Kutipan Dokumen =

☆ ☆ ☆ ☆ ☆

Empat belas.

Hai, mengapa hanya diam? Mengapa tak berkata-kata?
Jawaban itu antara iya atau tidak. Diam bukan jawaban. Diam bisa berarti iya ataupun tidak.
Lalu mengapa tak bisa hanya untuk sekedar menegaskan iya atau tidaknya?
Tidak, aku tidak memaksa.
Namun harusnya kau tahu, setiap detik yang aku lewatkan untuk menunggumu kini terasa semakin mengiris.
Alasannya satu, karena kau tak lagi menemaniku menunggu.
Aku benci mengatakan ini, namun ya, aku kehilanganmu.
Jika kau diam karena tak ingin menyakitiku, bukankah dengan kau diam justru lebih menyakitiku?
Kau membuatku lebih lama menunggu. Aku akan berada disini lebih lama lagi, di zona abu-abu tempatku menunggumu.
Aku berada disini sendiri, disini penuh ketidakpastian, mengapa kau tidak menemaniku? Mengapa kau meninggalkanku?

☆ ☆ ☆ ☆ ☆

Baris Dataset =
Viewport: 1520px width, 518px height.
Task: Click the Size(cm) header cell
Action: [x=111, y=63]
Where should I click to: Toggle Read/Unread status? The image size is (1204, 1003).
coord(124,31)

☆ ☆ ☆ ☆ ☆

Petunjuk Kerja =
[a] Menurut kutipan dokumen, apa alasan setiap detik menunggu kini terasa semakin mengiris?
[b] Salin setiap baris daftar yang memuat kata "status".

Jawaban Tiap Tugas =
[a] Karena kau tak lagi menemani si aku menunggu.

[b]
Where should I click to: Toggle Read/Unread status? The image size is (1204, 1003).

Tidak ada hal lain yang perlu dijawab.